**Exercise brief:**
The response must contain every record, repeated exactly.

-- Data records follows --

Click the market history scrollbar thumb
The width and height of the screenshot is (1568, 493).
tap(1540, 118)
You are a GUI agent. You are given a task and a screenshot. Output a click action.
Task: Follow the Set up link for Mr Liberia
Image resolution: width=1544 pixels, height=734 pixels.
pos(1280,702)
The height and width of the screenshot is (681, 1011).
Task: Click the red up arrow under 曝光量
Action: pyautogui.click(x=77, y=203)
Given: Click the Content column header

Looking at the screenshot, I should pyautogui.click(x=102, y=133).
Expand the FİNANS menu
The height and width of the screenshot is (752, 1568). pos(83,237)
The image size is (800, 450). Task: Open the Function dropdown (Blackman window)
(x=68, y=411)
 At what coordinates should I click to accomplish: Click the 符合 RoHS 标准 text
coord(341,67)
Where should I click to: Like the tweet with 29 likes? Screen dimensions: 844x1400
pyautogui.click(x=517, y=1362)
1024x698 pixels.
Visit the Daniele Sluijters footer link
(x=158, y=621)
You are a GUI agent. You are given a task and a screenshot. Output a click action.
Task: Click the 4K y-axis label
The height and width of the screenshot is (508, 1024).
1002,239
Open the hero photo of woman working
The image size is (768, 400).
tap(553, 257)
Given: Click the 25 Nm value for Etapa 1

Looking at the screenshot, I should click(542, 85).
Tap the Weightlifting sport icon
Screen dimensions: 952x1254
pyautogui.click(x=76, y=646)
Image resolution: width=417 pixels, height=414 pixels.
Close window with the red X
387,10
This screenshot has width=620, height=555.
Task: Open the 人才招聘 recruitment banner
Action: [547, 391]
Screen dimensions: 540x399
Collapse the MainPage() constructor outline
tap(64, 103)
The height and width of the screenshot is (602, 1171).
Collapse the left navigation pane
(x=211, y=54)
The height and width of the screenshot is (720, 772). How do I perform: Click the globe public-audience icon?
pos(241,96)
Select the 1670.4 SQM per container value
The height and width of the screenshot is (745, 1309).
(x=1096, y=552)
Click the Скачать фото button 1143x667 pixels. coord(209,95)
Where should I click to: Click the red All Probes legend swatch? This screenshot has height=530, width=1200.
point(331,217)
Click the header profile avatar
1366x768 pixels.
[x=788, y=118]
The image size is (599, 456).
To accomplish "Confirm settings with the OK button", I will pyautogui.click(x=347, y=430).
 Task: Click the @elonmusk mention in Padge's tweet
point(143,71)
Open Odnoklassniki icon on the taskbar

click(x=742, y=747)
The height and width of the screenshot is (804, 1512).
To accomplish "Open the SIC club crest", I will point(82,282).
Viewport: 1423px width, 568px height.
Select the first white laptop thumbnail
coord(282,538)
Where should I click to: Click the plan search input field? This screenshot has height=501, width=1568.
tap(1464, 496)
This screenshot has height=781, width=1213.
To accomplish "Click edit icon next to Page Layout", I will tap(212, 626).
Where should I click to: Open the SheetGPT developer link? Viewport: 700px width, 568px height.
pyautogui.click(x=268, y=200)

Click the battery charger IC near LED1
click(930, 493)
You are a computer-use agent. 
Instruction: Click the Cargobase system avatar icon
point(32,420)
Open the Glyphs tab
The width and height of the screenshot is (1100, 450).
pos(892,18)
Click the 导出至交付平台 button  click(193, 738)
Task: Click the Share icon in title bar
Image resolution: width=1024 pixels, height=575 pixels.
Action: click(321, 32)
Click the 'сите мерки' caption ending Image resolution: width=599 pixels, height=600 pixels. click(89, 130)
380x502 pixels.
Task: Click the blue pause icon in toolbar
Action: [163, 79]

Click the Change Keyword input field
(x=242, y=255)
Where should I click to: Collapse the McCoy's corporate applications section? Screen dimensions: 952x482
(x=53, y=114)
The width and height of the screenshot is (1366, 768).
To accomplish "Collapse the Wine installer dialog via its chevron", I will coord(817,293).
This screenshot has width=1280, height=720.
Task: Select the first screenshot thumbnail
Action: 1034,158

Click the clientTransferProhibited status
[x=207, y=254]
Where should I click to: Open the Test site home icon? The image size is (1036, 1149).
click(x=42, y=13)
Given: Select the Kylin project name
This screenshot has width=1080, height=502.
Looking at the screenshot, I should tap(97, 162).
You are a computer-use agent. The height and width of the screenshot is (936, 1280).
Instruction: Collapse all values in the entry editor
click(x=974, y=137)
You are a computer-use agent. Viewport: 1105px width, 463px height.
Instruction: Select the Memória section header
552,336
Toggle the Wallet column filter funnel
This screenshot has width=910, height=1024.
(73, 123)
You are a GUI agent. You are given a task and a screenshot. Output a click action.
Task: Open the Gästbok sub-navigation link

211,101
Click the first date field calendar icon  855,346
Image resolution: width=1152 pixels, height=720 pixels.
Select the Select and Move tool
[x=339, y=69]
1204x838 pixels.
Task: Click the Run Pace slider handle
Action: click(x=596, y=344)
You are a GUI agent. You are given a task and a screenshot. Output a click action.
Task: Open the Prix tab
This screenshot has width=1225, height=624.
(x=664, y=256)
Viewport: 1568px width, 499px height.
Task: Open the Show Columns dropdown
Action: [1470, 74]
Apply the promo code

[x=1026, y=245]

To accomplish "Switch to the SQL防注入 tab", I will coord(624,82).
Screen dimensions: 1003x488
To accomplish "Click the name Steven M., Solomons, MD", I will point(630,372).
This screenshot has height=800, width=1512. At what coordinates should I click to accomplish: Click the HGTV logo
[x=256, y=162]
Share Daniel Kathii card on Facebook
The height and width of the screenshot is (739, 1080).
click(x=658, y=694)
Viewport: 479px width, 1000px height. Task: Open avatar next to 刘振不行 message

-- Data records concluded --

**Task response:**
Click the market history scrollbar thumb
The width and height of the screenshot is (1568, 493).
tap(1540, 118)
You are a GUI agent. You are given a task and a screenshot. Output a click action.
Task: Follow the Set up link for Mr Liberia
Image resolution: width=1544 pixels, height=734 pixels.
pos(1280,702)
The height and width of the screenshot is (681, 1011).
Task: Click the red up arrow under 曝光量
Action: pyautogui.click(x=77, y=203)
Given: Click the Content column header

Looking at the screenshot, I should pyautogui.click(x=102, y=133).
Expand the FİNANS menu
The height and width of the screenshot is (752, 1568). pos(83,237)
The image size is (800, 450). Task: Open the Function dropdown (Blackman window)
(x=68, y=411)
 At what coordinates should I click to accomplish: Click the 符合 RoHS 标准 text
coord(341,67)
Where should I click to: Like the tweet with 29 likes? Screen dimensions: 844x1400
pyautogui.click(x=517, y=1362)
1024x698 pixels.
Visit the Daniele Sluijters footer link
(x=158, y=621)
You are a GUI agent. You are given a task and a screenshot. Output a click action.
Task: Click the 4K y-axis label
The height and width of the screenshot is (508, 1024).
1002,239
Open the hero photo of woman working
The image size is (768, 400).
tap(553, 257)
Given: Click the 25 Nm value for Etapa 1

Looking at the screenshot, I should click(542, 85).
Tap the Weightlifting sport icon
Screen dimensions: 952x1254
pyautogui.click(x=76, y=646)
Image resolution: width=417 pixels, height=414 pixels.
Close window with the red X
387,10
This screenshot has width=620, height=555.
Task: Open the 人才招聘 recruitment banner
Action: [547, 391]
Screen dimensions: 540x399
Collapse the MainPage() constructor outline
tap(64, 103)
The height and width of the screenshot is (602, 1171).
Collapse the left navigation pane
(x=211, y=54)
The height and width of the screenshot is (720, 772). How do I perform: Click the globe public-audience icon?
pos(241,96)
Select the 1670.4 SQM per container value
The height and width of the screenshot is (745, 1309).
(x=1096, y=552)
Click the Скачать фото button 1143x667 pixels. coord(209,95)
Where should I click to: Click the red All Probes legend swatch? This screenshot has height=530, width=1200.
point(331,217)
Click the header profile avatar
1366x768 pixels.
[x=788, y=118]
The image size is (599, 456).
To accomplish "Confirm settings with the OK button", I will pyautogui.click(x=347, y=430).
 Task: Click the @elonmusk mention in Padge's tweet
point(143,71)
Open Odnoklassniki icon on the taskbar

click(x=742, y=747)
The height and width of the screenshot is (804, 1512).
To accomplish "Open the SIC club crest", I will point(82,282).
Viewport: 1423px width, 568px height.
Select the first white laptop thumbnail
coord(282,538)
Where should I click to: Click the plan search input field? This screenshot has height=501, width=1568.
tap(1464, 496)
This screenshot has height=781, width=1213.
To accomplish "Click edit icon next to Page Layout", I will tap(212, 626).
Where should I click to: Open the SheetGPT developer link? Viewport: 700px width, 568px height.
pyautogui.click(x=268, y=200)

Click the battery charger IC near LED1
click(930, 493)
You are a computer-use agent. 
Instruction: Click the Cargobase system avatar icon
point(32,420)
Open the Glyphs tab
The width and height of the screenshot is (1100, 450).
pos(892,18)
Click the 导出至交付平台 button  click(193, 738)
Task: Click the Share icon in title bar
Image resolution: width=1024 pixels, height=575 pixels.
Action: click(321, 32)
Click the 'сите мерки' caption ending Image resolution: width=599 pixels, height=600 pixels. click(89, 130)
380x502 pixels.
Task: Click the blue pause icon in toolbar
Action: [163, 79]

Click the Change Keyword input field
(x=242, y=255)
Where should I click to: Collapse the McCoy's corporate applications section? Screen dimensions: 952x482
(x=53, y=114)
The width and height of the screenshot is (1366, 768).
To accomplish "Collapse the Wine installer dialog via its chevron", I will coord(817,293).
This screenshot has width=1280, height=720.
Task: Select the first screenshot thumbnail
Action: 1034,158

Click the clientTransferProhibited status
[x=207, y=254]
Where should I click to: Open the Test site home icon? The image size is (1036, 1149).
click(x=42, y=13)
Given: Select the Kylin project name
This screenshot has width=1080, height=502.
Looking at the screenshot, I should tap(97, 162).
You are a computer-use agent. The height and width of the screenshot is (936, 1280).
Instruction: Collapse all values in the entry editor
click(x=974, y=137)
You are a computer-use agent. Viewport: 1105px width, 463px height.
Instruction: Select the Memória section header
552,336
Toggle the Wallet column filter funnel
This screenshot has width=910, height=1024.
(73, 123)
You are a GUI agent. You are given a task and a screenshot. Output a click action.
Task: Open the Gästbok sub-navigation link

211,101
Click the first date field calendar icon  855,346
Image resolution: width=1152 pixels, height=720 pixels.
Select the Select and Move tool
[x=339, y=69]
1204x838 pixels.
Task: Click the Run Pace slider handle
Action: click(x=596, y=344)
You are a GUI agent. You are given a task and a screenshot. Output a click action.
Task: Open the Prix tab
This screenshot has width=1225, height=624.
(x=664, y=256)
Viewport: 1568px width, 499px height.
Task: Open the Show Columns dropdown
Action: [1470, 74]
Apply the promo code

[x=1026, y=245]

To accomplish "Switch to the SQL防注入 tab", I will coord(624,82).
Screen dimensions: 1003x488
To accomplish "Click the name Steven M., Solomons, MD", I will point(630,372).
This screenshot has height=800, width=1512. At what coordinates should I click to accomplish: Click the HGTV logo
[x=256, y=162]
Share Daniel Kathii card on Facebook
The height and width of the screenshot is (739, 1080).
click(x=658, y=694)
Viewport: 479px width, 1000px height. Task: Open avatar next to 刘振不行 message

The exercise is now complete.